- _TASK BRIEF_: Would you transcribe the entries below, beginning at the line with "This screenshot has height=557, width=1095." and ending after the line with "This screenshot has width=979, height=1232.", exactly, with no picture and nothing more?

────────

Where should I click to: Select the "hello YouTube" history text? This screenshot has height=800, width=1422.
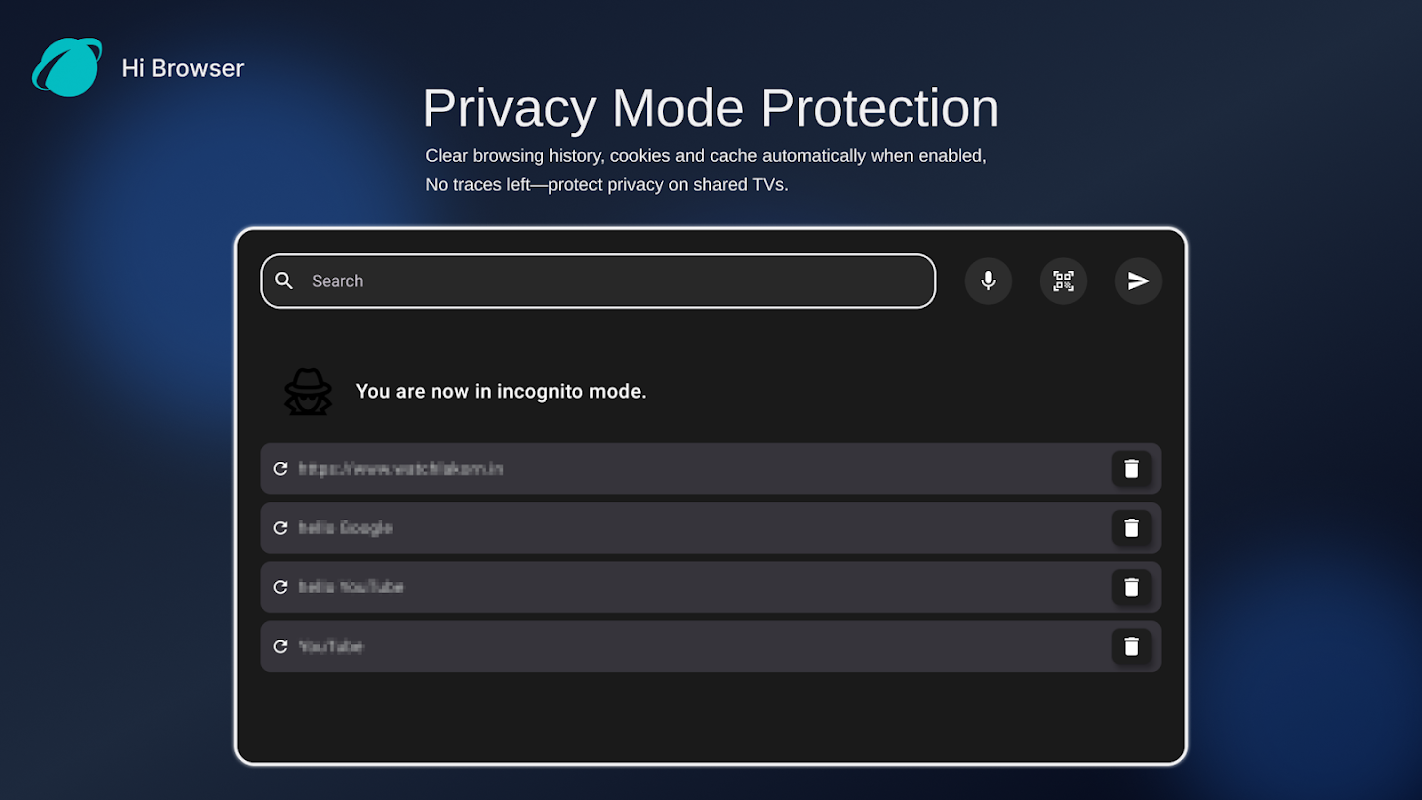click(351, 587)
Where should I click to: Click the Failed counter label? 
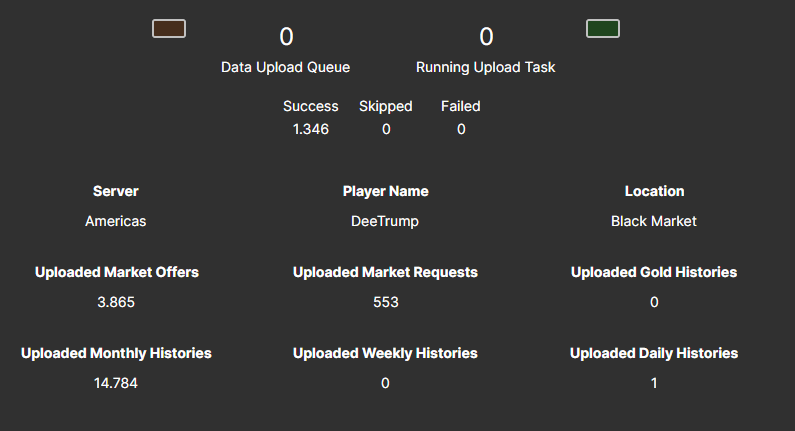coord(460,106)
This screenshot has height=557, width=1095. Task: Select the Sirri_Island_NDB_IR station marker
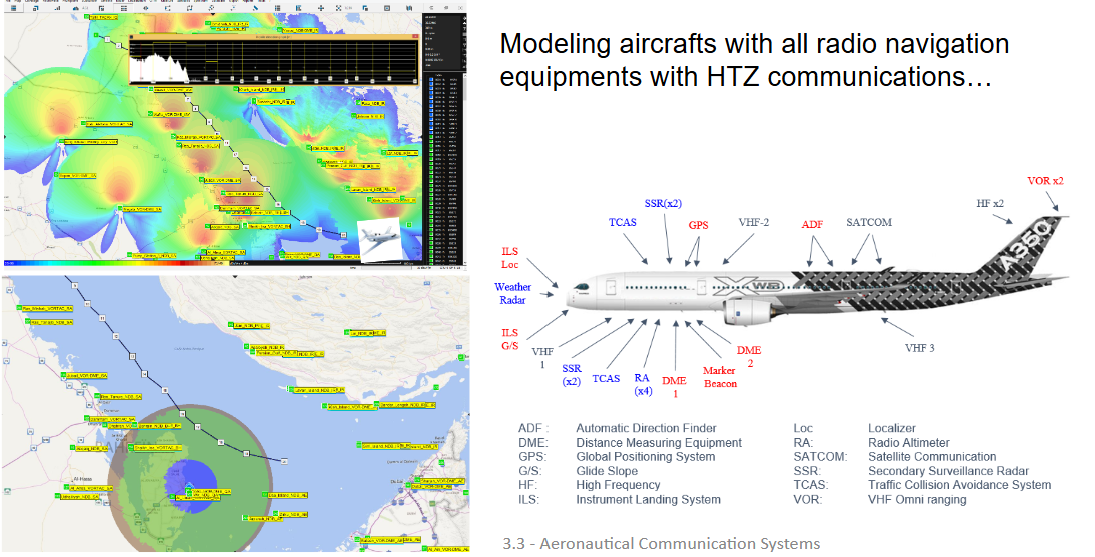(360, 444)
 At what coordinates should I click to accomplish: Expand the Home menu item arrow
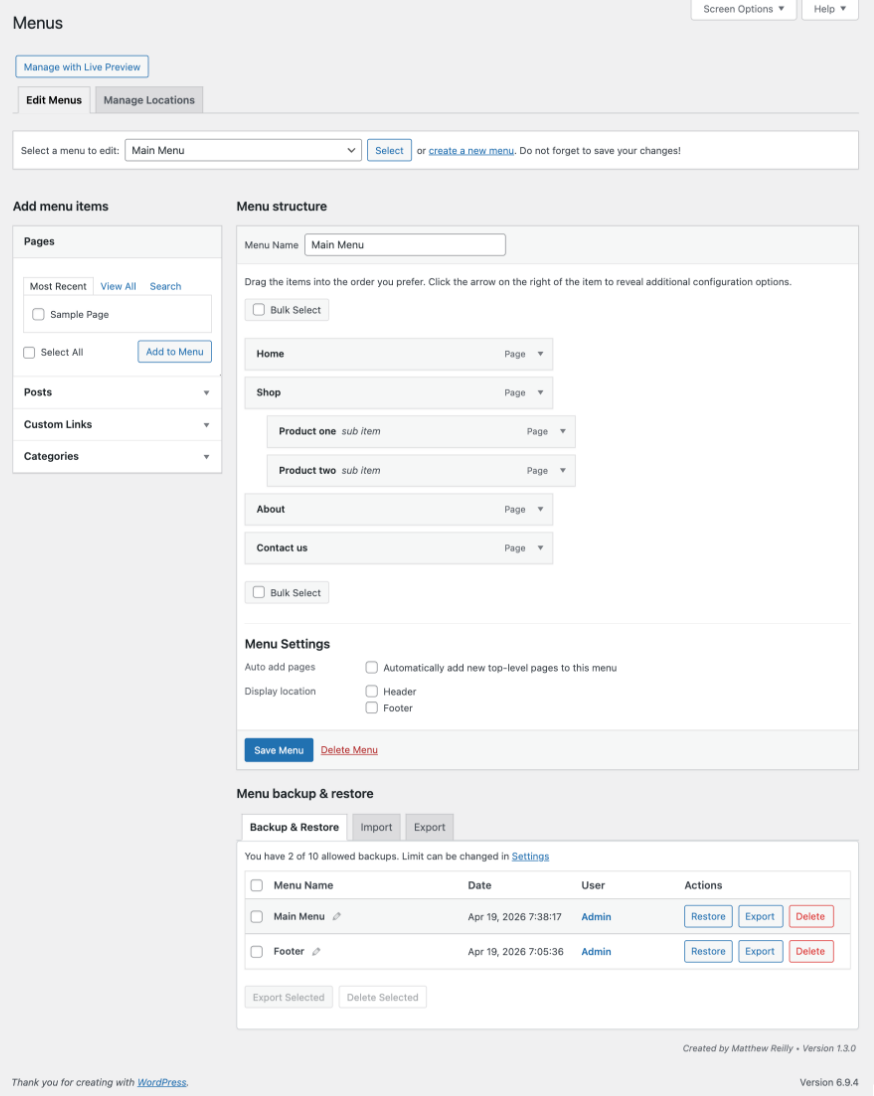[540, 354]
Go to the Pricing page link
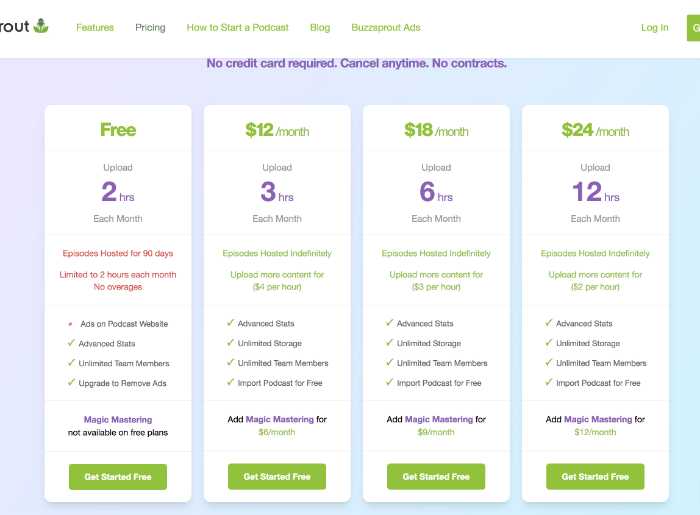 (150, 28)
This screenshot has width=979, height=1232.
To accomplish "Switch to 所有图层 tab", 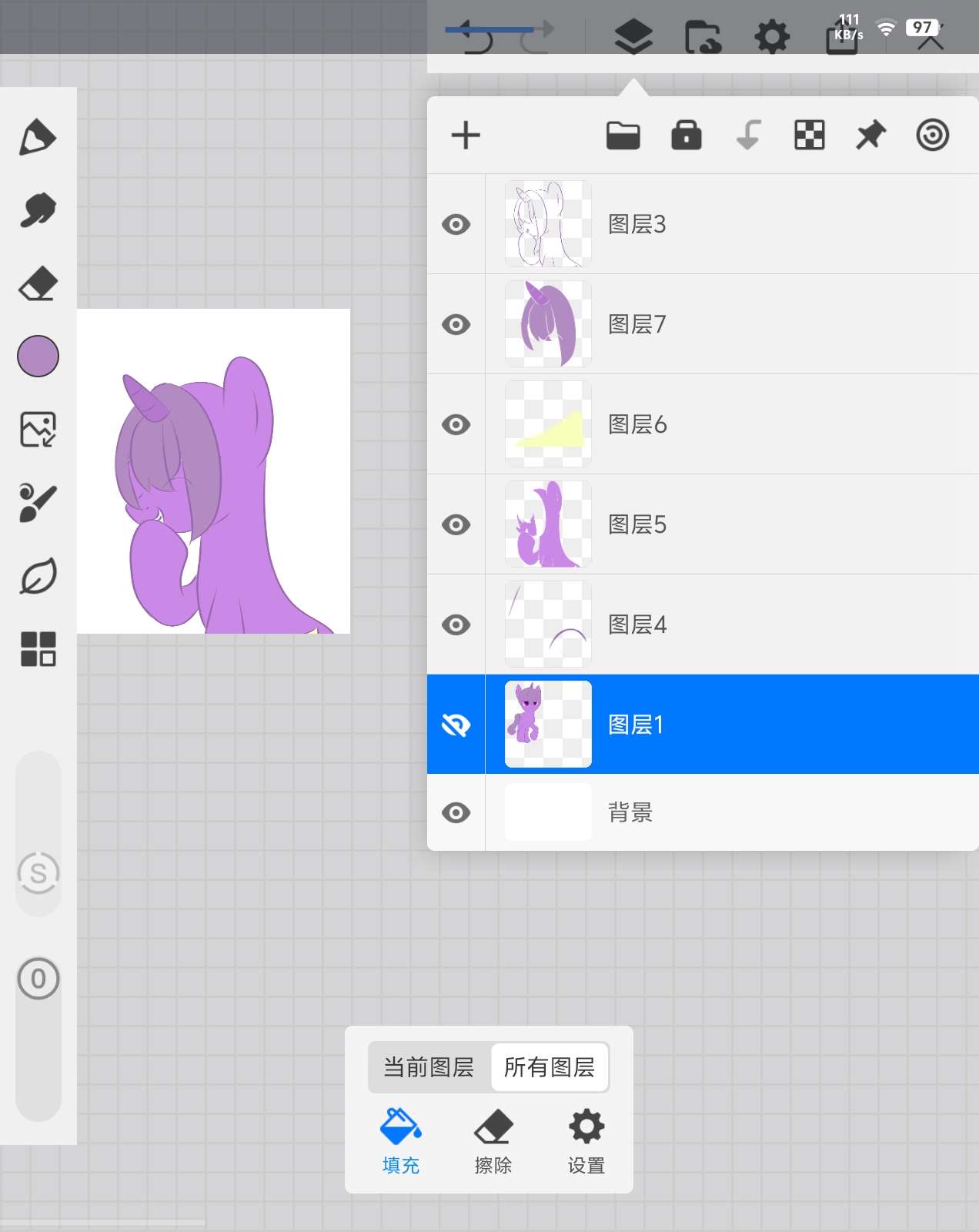I will tap(550, 1067).

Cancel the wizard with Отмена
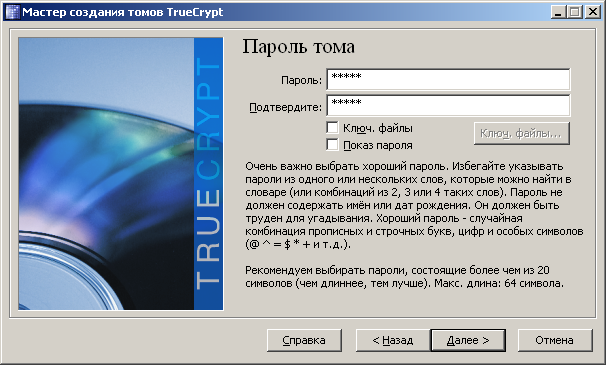pos(555,340)

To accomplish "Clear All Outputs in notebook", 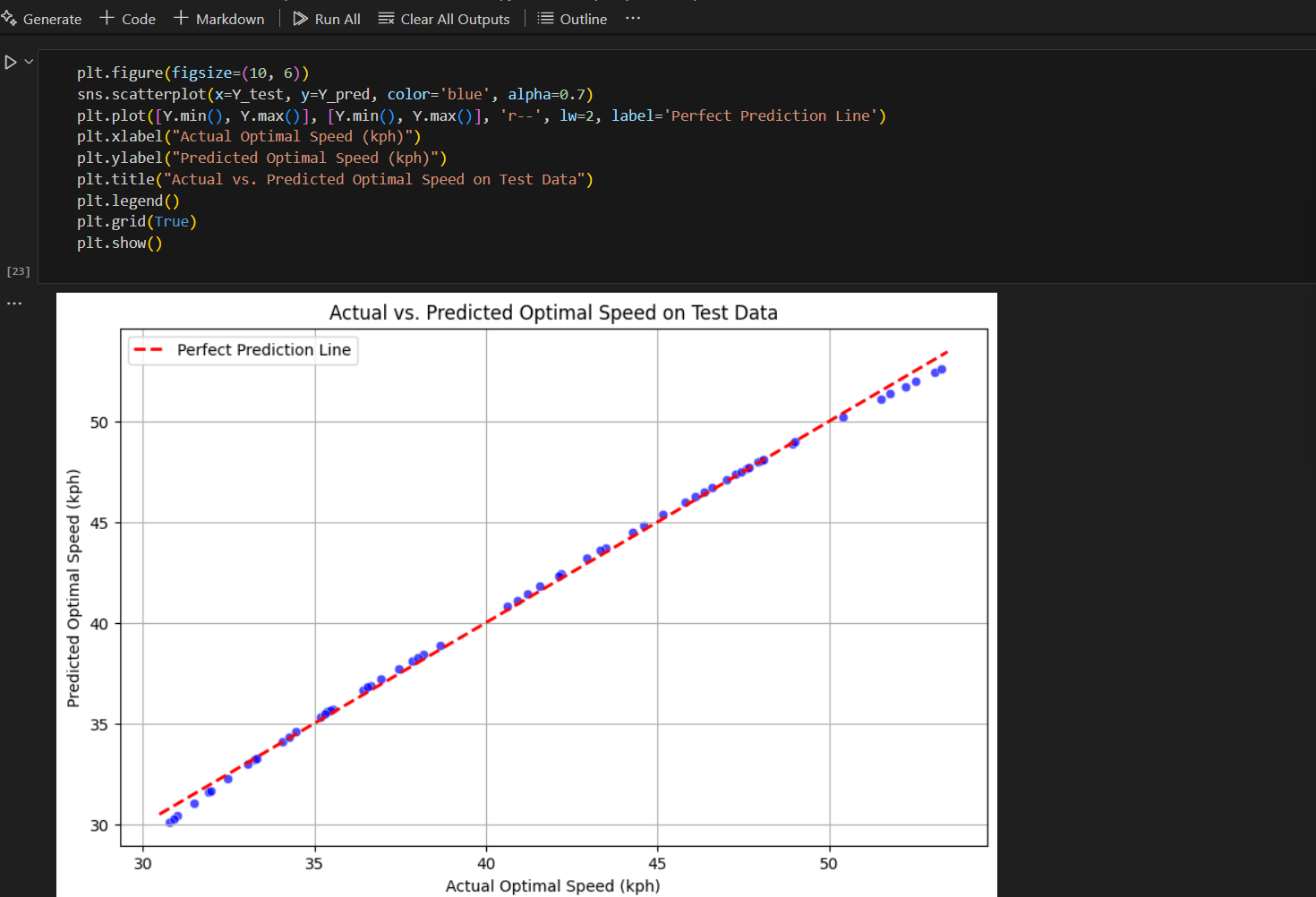I will [x=444, y=19].
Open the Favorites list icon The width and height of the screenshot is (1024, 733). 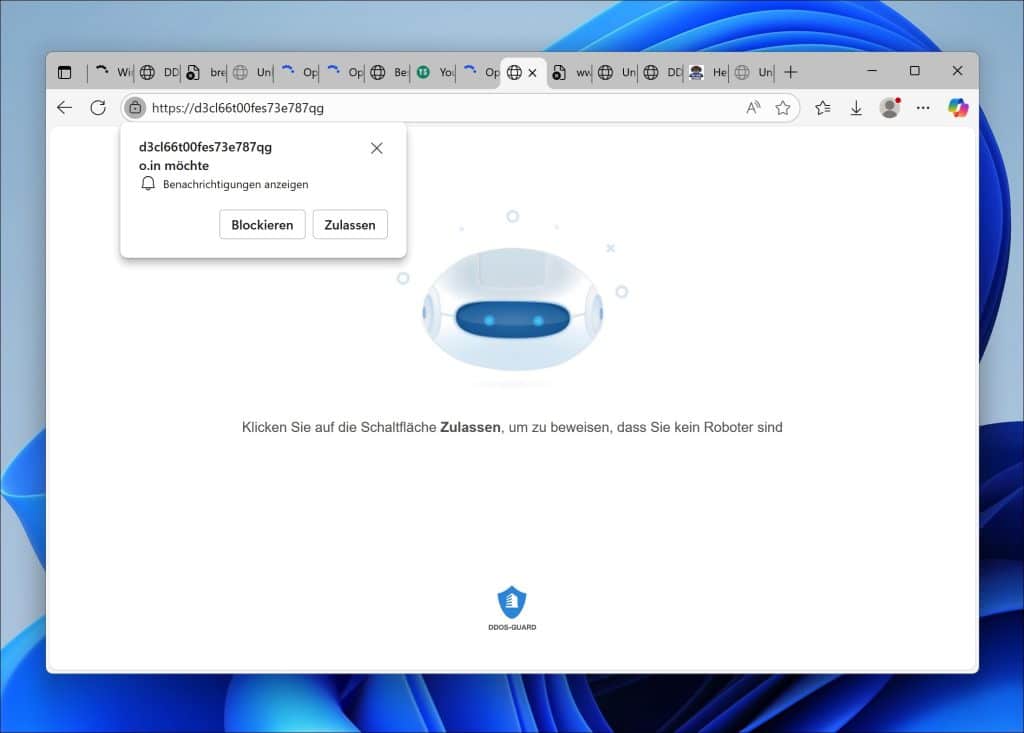click(823, 108)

────────

- _ANSWER SECTION_:
This screenshot has height=557, width=1095. Task: Select the Sirri_Island_NDB_IR station marker
(360, 444)
 At what coordinates should I click to accomplish: Expand the Home menu item arrow
[540, 354]
Go to the Pricing page link
 (150, 28)
This screenshot has width=979, height=1232.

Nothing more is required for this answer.